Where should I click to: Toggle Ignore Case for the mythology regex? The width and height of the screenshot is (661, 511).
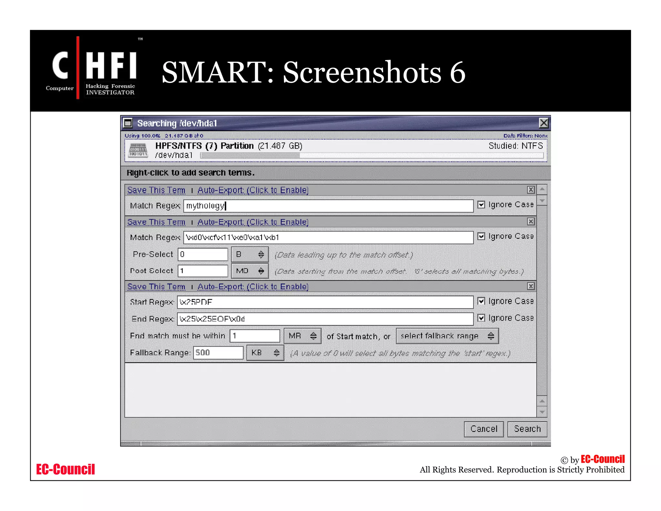(481, 204)
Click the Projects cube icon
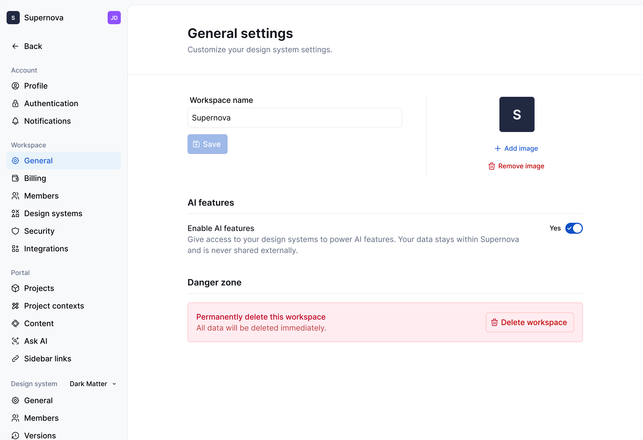The height and width of the screenshot is (440, 643). [16, 288]
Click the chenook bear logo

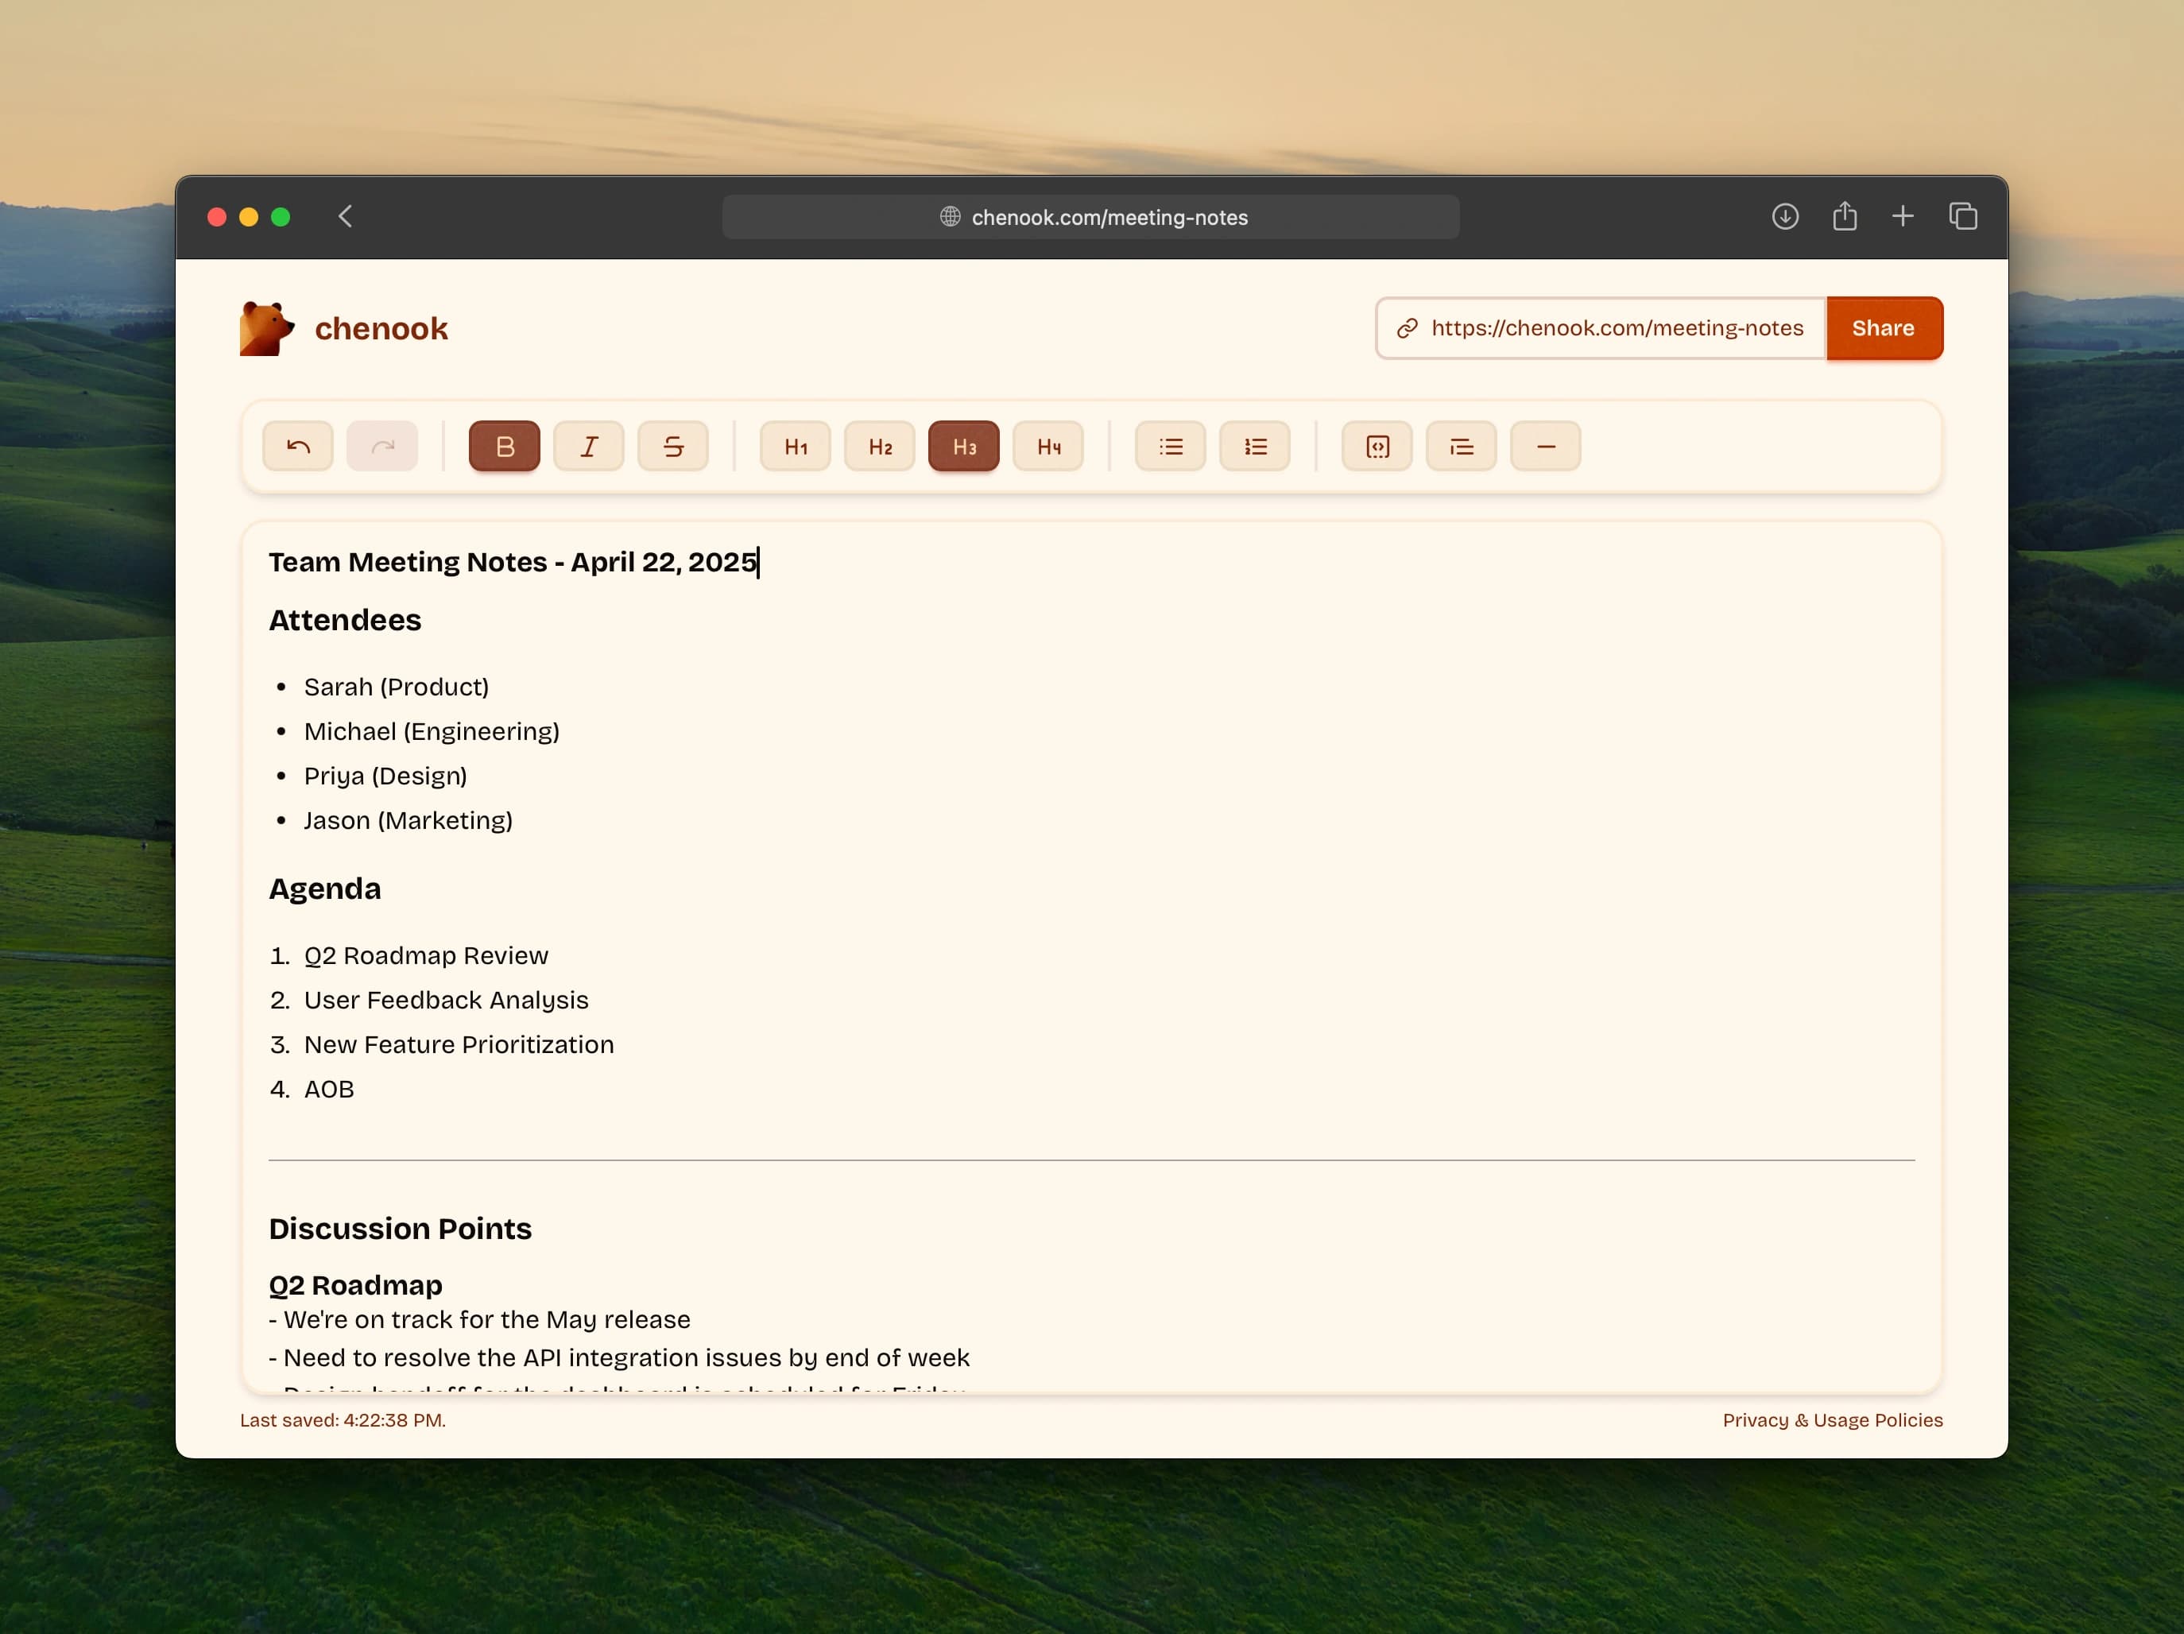coord(264,327)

§ §

Exercise instructions ->
All of the preceding material should be output verbatim, with the pictures excluded.

Task result ->
Where should I click to: Toggle Ignore Case for the mythology regex? The width and height of the screenshot is (661, 511).
(481, 204)
Click the Projects cube icon
The height and width of the screenshot is (440, 643). [16, 288]
Click the chenook bear logo

coord(264,327)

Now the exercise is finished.